Danish ice hockey season

The 1973–74 Danish 1. division season was the 17th season of ice hockey in Denmark. Ten teams participated in the league, and Gladsaxe SF won the championship.
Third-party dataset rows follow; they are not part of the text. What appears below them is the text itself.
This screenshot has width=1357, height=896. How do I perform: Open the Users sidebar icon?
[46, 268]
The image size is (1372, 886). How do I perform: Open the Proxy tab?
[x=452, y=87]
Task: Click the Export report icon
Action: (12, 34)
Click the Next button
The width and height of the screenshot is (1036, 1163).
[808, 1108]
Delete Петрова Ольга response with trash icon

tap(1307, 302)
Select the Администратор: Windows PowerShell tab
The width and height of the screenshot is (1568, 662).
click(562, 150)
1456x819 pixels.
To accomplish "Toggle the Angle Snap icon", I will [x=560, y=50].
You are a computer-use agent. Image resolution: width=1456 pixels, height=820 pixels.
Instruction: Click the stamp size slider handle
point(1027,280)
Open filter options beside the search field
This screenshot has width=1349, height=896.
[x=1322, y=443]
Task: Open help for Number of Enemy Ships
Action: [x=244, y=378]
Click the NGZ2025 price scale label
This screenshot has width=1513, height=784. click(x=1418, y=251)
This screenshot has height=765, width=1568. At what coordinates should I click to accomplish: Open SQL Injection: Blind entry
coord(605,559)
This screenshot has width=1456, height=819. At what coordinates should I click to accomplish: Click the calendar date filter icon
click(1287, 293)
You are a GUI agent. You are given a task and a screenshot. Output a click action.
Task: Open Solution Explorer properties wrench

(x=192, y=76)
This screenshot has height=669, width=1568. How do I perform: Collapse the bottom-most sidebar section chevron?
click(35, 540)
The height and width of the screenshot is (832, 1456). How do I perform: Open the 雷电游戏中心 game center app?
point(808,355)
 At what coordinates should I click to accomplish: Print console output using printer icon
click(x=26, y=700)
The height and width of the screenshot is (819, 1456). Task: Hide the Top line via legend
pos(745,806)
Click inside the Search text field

The Frederikshavn White Hawks were relegated.

==First round==

|  | Club | GP | W | T | L | GF | GA | Pts |
|---|---|---|---|---|---|---|---|---|
| 1. | Gladsaxe SF | 18 | 17 | 0 | 1 | 141 | 40 | 34 |
| 2. | Herning IK | 18 | 14 | 1 | 3 | 141 | 66 | 29 |
| 3. | KSF Copenhagen | 18 | 11 | 4 | 3 | 155 | 53 | 26 |
| 4. | Rungsted IK | 18 | 12 | 2 | 4 | 111 | 76 | 26 |
| 5. | Vojens IK | 18 | 9 | 3 | 6 | 122 | 98 | 21 |
| 6. | Esbjerg IK | 18 | 8 | 2 | 8 | 91 | 74 | 18 |
| 7. | Rødovre Mighty Bulls | 18 | 4 | 2 | 12 | 73 | 109 | 10 |
| 8. | AaB Ishockey | 18 | 4 | 1 | 13 | 61 | 125 | 9 |
| 9. | Hellerup IK | 18 | 3 | 0 | 15 | 47 | 113 | 6 |
| 10. | Frederikshavn White Hawks | 18 | 0 | 1 | 17 | 33 | 221 | 1 |

==Final round==
The top six teams qualified for the final round, and Gladsaxe SF finished first.